Con semejante preponderancia, quienes manejan el mundo de la política deberían dosificar más el espectáculo. Hacer coincidir el juicio de la insurrección soberanista catalana en el Tribunal Supremo con el debate de la ley de los presupuestos generales del Estado es un despropósito. Los periodistas, ya sean de los diarios o de la radio y la televisión, pierden el resuello yendo de un lado para otro sin saber muy bien dónde atender a cada instante. La única ventaja de esa coincidencia en el tiempo es que, pese al empeño del presidente y de sus ministros en separar una cosa y la otra, se ha demostrado que eran la misma y que incluso la interlocutora por antonomasia desde las filas gubernamentales, la vicepresidenta Calvo, condicionó en sus intentos por mantener el acuerdo con los partidos soberanistas la figura del relator a la retirada de las enmiendas a la totalidad del presupuesto presentado en las Cortes.

Ni que decir tiene que semejante sobredimensión política va de la mano de los peores principios: los que intentan anular la separación de poderes. Se trata de algo muy serio porque la primera de todas las constituciones que se lograron, la de los Estados Unidos, ha tenido tiempo sobrado de demostrar la clarividencia de aquellos padres fundadores de la democracia parlamentaria al blindar la autonomía absoluta de cada uno los tres poderes, legislativo, ejecutivo y judicial. Que se plantee en la España actual la presión de la fiscalía en favor de los políticos catalanes presos como contrapartida para que el independentismo apruebe los presupuestos debería ser un escándalo tan grande como para calificar la idea de la democracia que tiene el proceso soberanista catalán.

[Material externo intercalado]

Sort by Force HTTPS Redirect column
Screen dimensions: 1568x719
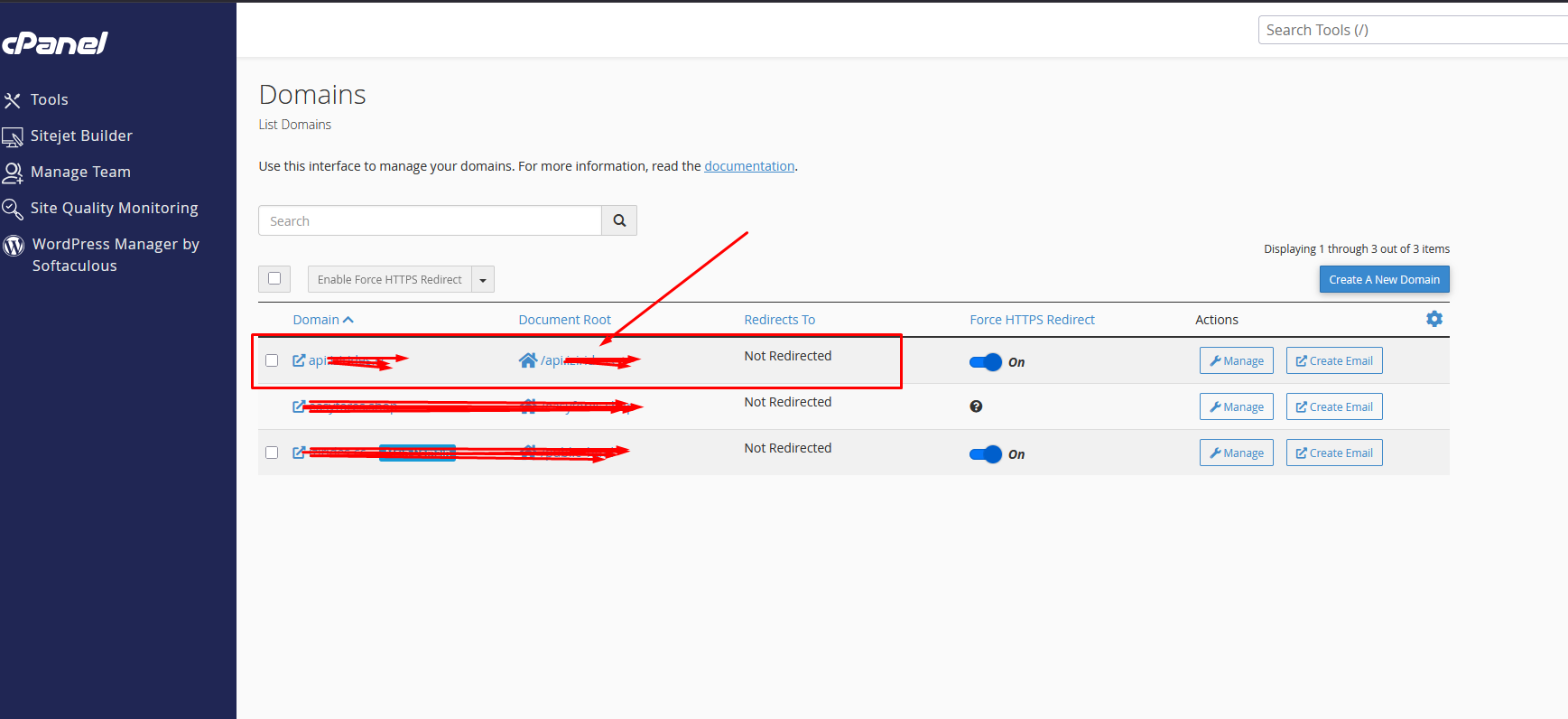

Aunque, por supuesto, la culpa viene de lejos. Del proyecto del primer Gobierno socialista de controlar a los demás poderes, tan eficaz como para que Alfonso Guerra se ufanase entonces de que Montesquieu había muerto, con la consecuencia de que aún hoy el Partido Socialista y el Popular se reparten los cargos del Consejo General del Poder Judicial. Una política de ese estilo es tóxica, nefasta para cualquier pretensión democrática. Pero ¿quién le pone el cascabel al gato cambiando las leyes con el fin de que, de entrada, elijamos por separado a los diputados y al presidente del Gobierno?